__Exercise directions__: Copy only the lines from the one with "Open the Home section icon" through the end of the records, exactly as they stand. No pictures belong in the copy.

——————————

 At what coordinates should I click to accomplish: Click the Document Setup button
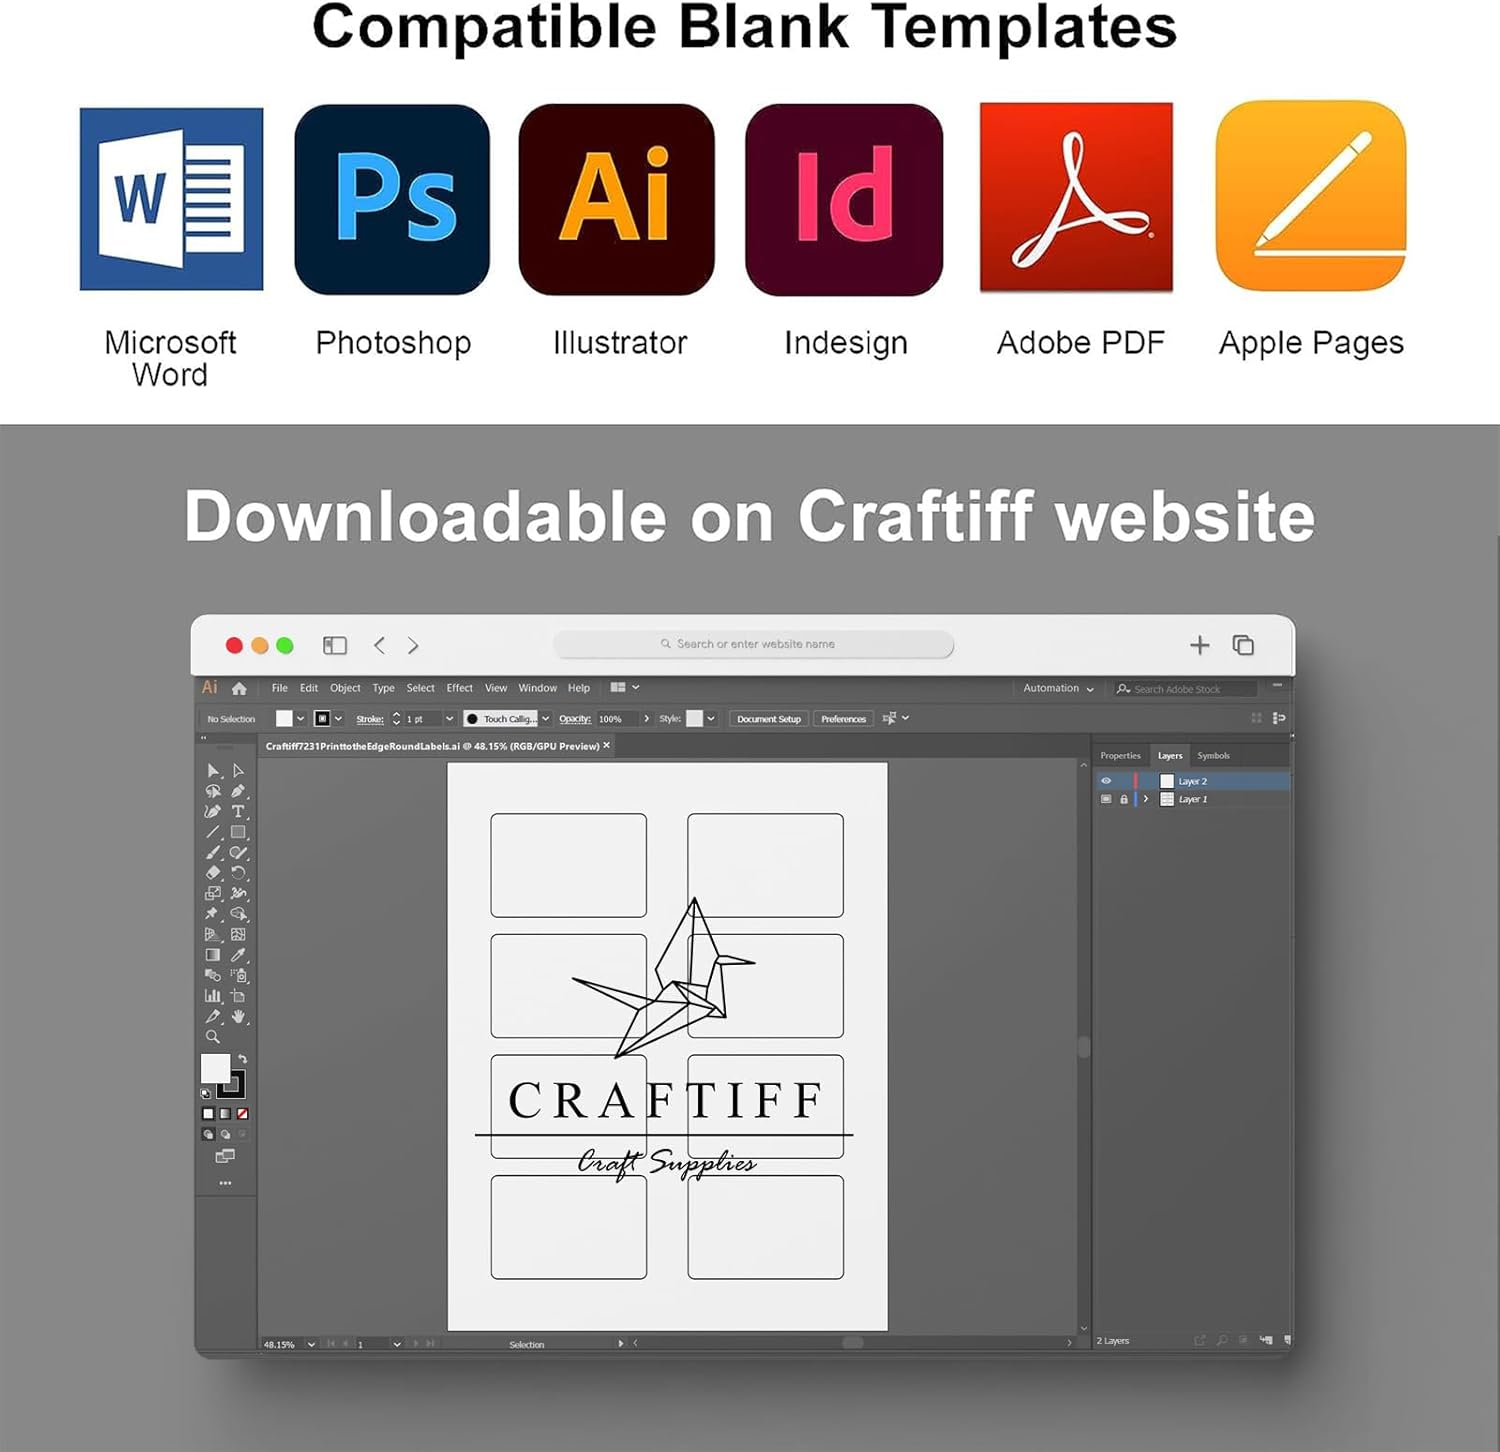768,719
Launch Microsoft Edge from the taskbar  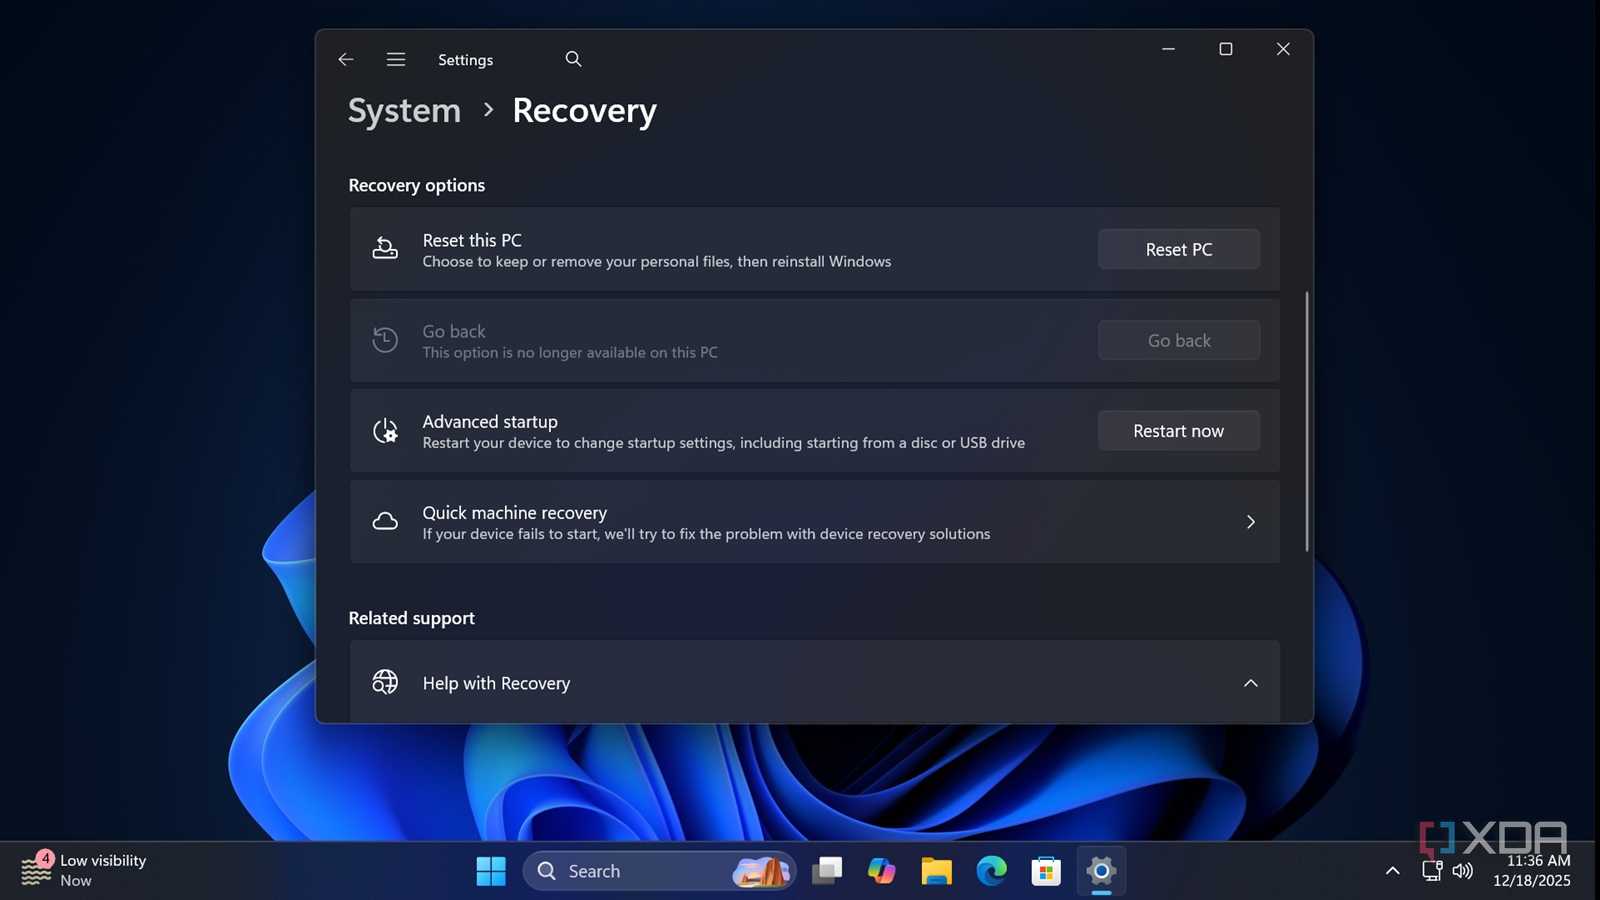pyautogui.click(x=991, y=871)
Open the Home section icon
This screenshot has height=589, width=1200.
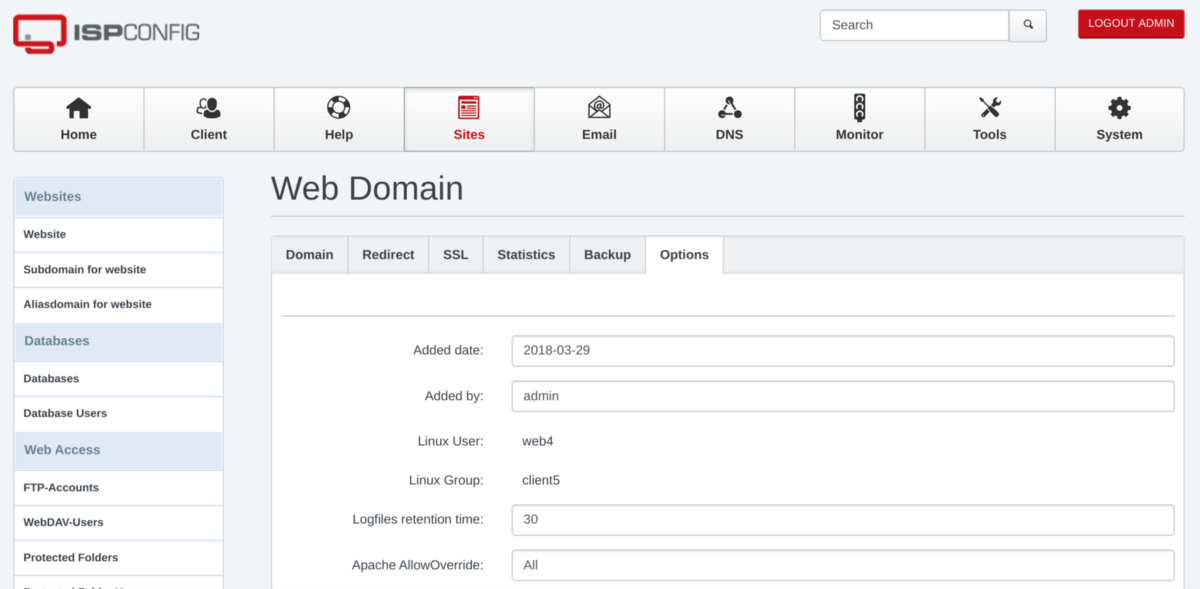pos(78,110)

——————————

__Solution below__:
Open the Home section icon
This screenshot has height=589, width=1200.
pos(78,110)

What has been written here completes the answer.